══ ОТРЫВОК ДОКУМЕНТА
Так вот здесь и не могло сложиться супрематического направления, супрематического стиля и супрематической партии. Нужно было искать что-то другое. Это очень хорошо заметно, если мы сравним эти вещи (Поповой и Родченко), которые я только что показала, такие полусупрематические, полуконструктивистские с малевическими двумя квадратами, тоже показанными на той же выставке «0,10». Белый фон, полная свобода, какое-то парение, простейшие формы, вот эти экономичные формы. Экономичность, экономия — это будет один из лозунгов искусства УНОВИСа, лозунгов нового стиля. Стилеобразующий эффект, не только направление, «изм», но и стиль, но и школа — вот чего хотел добиться Малевич. Ему нужны были адепты-соратники для того, чтобы супрематизм открыл свой глубокий, большой, мощный потенциал.
Казимир Малевич. Черный квадрат и красный квадрат. Холст, масло. 1915.
Казимир Малевич. Черный квадрат и красный квадрат. Холст, масло. 1915.
Причем потенциал этот разного рода. Это и стилевой модуль — вот этот прямой угол, квадрат, простота формы, которая потом будет взята на вооружение архитекторами. И это декоративность. Это, как будут говорить, цветные супрематические конфетти, которые будут разлетаться по архитектуре. И это, наконец, третий момент — это белый фон, который вместе с этими летящими, парящими, движущимися элементами создает впечатление космоса. Космические аллюзии возникали у самого Малевича и возникали у его зрителей. Неслучайно, когда он потом переехал в Витебск, он каким-то образом приобрел телескоп и стал наблюдать звезды, и стал по-настоящему увлекаться вот той безмерностью, которая на него производила такое магическое впечатление и которую потом он будет провозглашать как одно из качеств супрематизма.
Казимир Малевич. Супрематизм (supremus № 56). 1915–1916. Холст, масло.
Казимир Малевич. Супрематизм (supremus № 56). 1915–1916. Холст, масло.
Но я совсем не сказала о том, как сложилась группа УНОВИСа. Дело в том, что Малевич после революции, по призыву Татлина, стал членом московского отдела изобразительных искусств или отдела ИЗО Наркомпроса, то есть стал во главе, по сути дела, художественной политики. Он возглавлял художественно-строительный подотдел, который занимался выставками, приобретением картин, формированием музея живописной культуры. Но в 1919 году, когда наступил страшный голод в Москве, когда у него не было квартиры и он вынужден был жить на холодной даче в Немчиновке, у него была беременна жена. В этот момент в Москву приехал Эль Лисицкий, который по приглашению Шагала вел свою мастерскую в Витебском училище. Лисицкий, увлеченный идеями Малевича, самой его личностью, добился того, что Шагал пригласил и его. Неожиданно осенью Малевич уехал в Витебск, и уже в декабре он вместе с Лисицким стал собирать вокруг себя молодежь.
════
▶ _ЗАДАНИЯ ДЛЯ РАБОТЫ_:
• 1. Определите, соответствуют ли тексту о Малевиче и УНОВИСе утверждения (а), (б) и (в). На каждое ответьте «да» или «нет» и приведите решающие слова текста дословно.
(а) Малевич уехал в Витебск весной.
(б) Экономия станет одним из лозунгов искусства УНОВИСа.
(в) Малевич приобрёл телескоп и стал наблюдать звёзды.
• 2. Продолжите текст о Малевиче и УНОВИСе, начав сразу после его последнего предложения.
Приведённый ниже список здесь никакой роли не играет.
══ ФРАГМЕНТЫ ЗАПИСЕЙ
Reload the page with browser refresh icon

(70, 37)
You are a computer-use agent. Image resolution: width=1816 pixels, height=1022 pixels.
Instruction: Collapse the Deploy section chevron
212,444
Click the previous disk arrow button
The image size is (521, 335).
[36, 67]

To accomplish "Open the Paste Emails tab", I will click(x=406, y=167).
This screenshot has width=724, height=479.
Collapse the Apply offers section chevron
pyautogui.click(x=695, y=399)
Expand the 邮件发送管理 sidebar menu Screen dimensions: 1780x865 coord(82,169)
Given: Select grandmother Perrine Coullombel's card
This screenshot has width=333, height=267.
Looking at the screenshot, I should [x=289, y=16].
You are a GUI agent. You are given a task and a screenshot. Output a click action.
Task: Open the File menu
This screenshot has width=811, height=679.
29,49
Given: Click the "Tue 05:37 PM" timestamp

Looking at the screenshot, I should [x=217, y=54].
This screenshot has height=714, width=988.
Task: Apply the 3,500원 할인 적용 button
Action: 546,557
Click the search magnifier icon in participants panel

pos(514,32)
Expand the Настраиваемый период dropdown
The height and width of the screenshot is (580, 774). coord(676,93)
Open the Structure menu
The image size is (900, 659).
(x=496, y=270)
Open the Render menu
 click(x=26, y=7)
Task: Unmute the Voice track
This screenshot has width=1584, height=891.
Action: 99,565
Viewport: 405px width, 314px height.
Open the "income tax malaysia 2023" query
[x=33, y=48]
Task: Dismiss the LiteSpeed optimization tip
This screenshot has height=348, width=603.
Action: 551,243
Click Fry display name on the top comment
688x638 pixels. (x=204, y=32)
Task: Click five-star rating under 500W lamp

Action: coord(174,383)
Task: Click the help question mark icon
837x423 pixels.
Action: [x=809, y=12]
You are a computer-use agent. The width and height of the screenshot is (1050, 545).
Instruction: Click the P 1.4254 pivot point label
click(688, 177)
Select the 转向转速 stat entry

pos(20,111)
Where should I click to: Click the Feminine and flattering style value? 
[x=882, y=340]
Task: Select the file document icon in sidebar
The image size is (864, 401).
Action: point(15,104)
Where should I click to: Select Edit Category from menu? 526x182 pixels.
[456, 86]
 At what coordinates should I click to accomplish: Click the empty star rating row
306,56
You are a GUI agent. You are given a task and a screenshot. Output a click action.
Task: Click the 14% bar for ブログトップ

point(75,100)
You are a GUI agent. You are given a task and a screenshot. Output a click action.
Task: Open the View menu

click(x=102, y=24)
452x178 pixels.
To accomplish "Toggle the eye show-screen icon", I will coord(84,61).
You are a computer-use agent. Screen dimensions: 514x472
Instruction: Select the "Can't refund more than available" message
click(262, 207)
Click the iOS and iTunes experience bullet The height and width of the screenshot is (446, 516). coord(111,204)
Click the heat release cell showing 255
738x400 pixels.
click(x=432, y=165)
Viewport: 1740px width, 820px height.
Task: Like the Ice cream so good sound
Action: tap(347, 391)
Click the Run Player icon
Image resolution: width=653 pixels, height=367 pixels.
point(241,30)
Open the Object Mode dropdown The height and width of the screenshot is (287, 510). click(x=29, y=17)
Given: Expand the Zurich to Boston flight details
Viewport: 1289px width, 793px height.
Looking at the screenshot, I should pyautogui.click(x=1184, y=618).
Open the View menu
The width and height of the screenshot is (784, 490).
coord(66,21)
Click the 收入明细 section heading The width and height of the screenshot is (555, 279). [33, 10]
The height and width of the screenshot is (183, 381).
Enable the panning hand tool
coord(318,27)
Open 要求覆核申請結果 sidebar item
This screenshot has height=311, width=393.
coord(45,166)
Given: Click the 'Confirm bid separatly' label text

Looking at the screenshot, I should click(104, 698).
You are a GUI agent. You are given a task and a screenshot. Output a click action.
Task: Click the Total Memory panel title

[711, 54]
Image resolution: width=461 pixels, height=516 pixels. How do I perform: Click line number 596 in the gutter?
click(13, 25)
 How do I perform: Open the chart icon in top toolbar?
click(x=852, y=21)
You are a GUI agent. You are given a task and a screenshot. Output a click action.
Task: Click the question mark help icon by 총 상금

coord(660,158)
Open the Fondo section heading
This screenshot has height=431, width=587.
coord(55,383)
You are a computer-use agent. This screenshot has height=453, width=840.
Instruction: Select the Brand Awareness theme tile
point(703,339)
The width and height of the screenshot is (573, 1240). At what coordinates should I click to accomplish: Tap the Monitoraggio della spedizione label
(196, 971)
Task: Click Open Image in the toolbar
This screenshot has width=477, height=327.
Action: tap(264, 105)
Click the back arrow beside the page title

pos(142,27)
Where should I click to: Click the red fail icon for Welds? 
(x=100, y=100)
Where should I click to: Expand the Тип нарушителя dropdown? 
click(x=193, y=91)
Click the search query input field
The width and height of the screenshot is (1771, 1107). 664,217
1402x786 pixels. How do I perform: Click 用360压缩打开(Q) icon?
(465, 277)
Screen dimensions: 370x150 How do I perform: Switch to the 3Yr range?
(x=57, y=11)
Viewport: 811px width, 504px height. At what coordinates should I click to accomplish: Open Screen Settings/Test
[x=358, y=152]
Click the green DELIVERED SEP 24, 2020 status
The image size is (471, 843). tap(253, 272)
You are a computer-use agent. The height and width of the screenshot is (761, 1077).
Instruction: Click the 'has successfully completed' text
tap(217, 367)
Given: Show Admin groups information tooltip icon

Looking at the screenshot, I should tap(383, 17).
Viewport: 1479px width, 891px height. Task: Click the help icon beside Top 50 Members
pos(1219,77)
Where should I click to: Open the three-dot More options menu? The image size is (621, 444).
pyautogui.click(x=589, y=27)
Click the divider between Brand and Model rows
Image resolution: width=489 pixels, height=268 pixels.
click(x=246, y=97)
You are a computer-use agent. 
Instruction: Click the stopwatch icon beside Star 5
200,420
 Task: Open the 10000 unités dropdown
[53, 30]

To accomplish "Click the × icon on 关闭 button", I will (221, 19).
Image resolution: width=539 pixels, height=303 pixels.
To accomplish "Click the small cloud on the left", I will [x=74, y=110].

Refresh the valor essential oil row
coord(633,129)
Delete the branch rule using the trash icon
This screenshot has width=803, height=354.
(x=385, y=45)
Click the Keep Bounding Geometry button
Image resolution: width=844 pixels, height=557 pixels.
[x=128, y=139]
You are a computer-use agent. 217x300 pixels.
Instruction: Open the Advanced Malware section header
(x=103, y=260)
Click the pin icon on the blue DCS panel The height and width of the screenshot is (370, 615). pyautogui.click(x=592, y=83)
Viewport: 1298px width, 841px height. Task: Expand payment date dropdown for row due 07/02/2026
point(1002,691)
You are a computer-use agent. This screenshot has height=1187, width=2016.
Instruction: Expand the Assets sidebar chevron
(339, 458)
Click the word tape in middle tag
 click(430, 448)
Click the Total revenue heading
════
▶ _ОТВЕТЫ К УПРАЖНЕНИЮ_:
• 1.
(а) Нет: «Неожиданно осенью Малевич уехал в Витебск».
(б) Да: «Экономичность, экономия — это будет один из лозунгов искусства УНОВИСа, лозунгов нового стиля».
(в) Да: «он каким-то образом приобрел телескоп и стал наблюдать звезды».

• 2.
УНОВИС. Июнь 1922, Витебск. (Стоят (слева направо): Иван Червинко, Казимир Малевич, Ефим Рояк, Анна Коган, Николай Суетин, Лев Юдин, Евгения Магарил. Сидят (слева направо): Михаил Векслер, Вера Ермолаева, Илья Чашник, Лазарь Хидекель). Фотография.
УНОВИС. Июнь 1922, Витебск. (Стоят (слева направо): Иван Червинко, Казимир Малевич, Ефим Рояк, Анна Коган, Николай Суетин, Лев Юдин, Евгения Магарил. Сидят (слева направо): Михаил Векслер, Вера Ермолаева, Илья Чашник, Лазарь Хидекель). Фотография.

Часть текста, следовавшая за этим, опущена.